● ASSIGNMENT
Go through the listing below and state how many lines hold the word "badge", giving only the number.

● THE INPUT
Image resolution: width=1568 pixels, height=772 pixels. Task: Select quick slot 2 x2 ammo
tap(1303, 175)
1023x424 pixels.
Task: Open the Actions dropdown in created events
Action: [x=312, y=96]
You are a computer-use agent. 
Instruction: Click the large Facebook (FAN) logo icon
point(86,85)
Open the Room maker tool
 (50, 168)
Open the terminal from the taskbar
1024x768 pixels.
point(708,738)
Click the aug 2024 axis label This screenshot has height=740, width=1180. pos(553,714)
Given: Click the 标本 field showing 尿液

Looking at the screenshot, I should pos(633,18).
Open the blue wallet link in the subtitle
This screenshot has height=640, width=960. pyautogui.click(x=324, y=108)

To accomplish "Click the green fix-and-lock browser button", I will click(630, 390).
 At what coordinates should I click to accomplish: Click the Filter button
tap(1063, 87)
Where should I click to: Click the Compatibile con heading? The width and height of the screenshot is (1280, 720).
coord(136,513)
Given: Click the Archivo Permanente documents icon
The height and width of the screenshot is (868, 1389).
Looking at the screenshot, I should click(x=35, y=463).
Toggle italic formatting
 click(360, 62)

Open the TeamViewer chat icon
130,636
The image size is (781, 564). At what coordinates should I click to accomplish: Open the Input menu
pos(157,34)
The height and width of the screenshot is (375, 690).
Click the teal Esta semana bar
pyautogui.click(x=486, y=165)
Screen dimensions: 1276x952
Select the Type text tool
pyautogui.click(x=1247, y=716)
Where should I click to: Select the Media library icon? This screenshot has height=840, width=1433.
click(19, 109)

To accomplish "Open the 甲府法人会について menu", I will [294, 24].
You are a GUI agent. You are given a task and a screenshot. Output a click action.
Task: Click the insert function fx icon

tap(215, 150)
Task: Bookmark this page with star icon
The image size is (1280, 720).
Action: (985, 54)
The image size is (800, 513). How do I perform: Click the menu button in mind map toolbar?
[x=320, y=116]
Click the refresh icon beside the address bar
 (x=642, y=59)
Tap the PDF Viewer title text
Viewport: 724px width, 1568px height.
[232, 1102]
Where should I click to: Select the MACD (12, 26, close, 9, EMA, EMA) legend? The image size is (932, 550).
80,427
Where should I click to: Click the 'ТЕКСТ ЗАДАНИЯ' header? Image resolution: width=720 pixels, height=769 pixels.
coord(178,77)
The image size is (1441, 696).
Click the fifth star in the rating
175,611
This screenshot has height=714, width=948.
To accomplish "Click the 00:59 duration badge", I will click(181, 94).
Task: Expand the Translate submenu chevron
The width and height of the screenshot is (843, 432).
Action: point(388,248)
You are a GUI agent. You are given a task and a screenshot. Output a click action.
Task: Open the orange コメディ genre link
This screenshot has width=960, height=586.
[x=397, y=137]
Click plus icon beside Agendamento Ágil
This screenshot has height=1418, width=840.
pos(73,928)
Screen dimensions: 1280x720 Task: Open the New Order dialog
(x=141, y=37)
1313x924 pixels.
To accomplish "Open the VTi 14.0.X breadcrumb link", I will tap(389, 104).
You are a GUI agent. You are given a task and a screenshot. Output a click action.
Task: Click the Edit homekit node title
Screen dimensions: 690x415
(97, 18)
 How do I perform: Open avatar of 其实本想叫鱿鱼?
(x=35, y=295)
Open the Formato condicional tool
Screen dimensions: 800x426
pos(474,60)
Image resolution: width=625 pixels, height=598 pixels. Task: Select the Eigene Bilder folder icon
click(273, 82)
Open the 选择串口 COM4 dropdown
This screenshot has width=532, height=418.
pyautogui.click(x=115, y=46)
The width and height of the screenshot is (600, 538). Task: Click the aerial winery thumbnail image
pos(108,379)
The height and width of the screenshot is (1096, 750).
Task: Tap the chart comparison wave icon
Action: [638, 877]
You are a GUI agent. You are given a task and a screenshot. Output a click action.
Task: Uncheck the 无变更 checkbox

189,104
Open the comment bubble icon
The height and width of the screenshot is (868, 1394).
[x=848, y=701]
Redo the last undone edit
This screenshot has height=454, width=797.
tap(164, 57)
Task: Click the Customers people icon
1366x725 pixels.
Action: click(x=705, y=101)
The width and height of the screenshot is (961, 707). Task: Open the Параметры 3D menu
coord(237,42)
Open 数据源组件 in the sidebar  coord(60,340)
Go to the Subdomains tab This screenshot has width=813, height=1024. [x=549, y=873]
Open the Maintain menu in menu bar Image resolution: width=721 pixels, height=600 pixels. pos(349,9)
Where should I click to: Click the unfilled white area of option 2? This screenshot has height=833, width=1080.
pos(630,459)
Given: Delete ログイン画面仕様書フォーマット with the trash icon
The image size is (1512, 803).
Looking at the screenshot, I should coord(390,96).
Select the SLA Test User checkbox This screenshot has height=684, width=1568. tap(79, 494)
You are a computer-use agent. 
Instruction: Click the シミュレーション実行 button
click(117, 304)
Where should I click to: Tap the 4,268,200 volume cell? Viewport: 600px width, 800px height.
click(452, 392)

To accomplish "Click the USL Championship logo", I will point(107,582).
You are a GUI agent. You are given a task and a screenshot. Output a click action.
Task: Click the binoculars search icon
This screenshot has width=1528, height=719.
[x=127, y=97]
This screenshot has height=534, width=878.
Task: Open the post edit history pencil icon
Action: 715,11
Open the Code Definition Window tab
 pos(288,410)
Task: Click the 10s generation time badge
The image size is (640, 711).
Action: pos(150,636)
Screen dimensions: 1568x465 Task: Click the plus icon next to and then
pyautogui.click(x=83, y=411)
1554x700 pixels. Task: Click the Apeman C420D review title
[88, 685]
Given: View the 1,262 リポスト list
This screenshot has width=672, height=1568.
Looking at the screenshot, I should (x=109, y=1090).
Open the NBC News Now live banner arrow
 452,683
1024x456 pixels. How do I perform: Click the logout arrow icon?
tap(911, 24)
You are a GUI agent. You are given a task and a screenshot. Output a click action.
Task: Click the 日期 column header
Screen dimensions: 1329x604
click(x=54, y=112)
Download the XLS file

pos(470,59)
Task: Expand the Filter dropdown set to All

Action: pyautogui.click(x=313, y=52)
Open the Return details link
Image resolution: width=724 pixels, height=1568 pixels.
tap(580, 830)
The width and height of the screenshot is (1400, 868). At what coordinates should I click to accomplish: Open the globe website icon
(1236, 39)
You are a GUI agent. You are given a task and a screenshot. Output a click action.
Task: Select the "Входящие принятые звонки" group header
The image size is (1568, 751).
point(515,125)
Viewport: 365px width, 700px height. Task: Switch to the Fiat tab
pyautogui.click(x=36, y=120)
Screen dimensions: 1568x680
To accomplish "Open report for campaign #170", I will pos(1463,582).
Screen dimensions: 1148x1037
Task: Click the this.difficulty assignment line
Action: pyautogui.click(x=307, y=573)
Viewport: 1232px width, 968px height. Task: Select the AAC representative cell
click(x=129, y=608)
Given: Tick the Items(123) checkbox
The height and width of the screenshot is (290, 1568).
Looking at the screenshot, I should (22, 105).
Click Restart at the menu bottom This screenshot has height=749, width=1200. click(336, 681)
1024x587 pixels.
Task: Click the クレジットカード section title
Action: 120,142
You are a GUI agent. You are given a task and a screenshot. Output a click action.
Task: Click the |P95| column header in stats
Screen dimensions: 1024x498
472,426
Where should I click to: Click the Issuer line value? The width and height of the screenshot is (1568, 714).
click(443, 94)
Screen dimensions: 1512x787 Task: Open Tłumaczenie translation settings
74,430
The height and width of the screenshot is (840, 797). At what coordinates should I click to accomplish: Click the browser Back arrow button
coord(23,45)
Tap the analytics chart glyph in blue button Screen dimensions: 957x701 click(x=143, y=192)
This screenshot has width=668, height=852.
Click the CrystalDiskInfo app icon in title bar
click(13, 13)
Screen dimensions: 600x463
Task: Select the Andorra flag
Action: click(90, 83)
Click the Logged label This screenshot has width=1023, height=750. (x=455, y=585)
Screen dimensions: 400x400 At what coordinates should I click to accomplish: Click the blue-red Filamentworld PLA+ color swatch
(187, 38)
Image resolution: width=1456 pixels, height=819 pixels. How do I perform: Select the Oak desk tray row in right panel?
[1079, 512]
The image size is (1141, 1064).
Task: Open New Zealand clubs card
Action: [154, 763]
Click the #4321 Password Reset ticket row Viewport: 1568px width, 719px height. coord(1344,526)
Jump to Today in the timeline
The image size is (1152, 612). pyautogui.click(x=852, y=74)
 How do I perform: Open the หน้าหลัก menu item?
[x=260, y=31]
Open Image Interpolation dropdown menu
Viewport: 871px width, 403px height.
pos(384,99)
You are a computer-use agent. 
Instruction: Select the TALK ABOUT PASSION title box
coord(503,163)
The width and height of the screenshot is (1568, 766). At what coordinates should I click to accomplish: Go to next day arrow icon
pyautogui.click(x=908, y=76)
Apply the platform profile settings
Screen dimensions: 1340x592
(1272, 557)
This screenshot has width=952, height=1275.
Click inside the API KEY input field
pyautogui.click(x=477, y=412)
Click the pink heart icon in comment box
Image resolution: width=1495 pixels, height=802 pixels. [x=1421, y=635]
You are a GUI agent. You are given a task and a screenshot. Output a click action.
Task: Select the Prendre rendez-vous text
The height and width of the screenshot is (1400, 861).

● ANSWER TO THIS TASK
2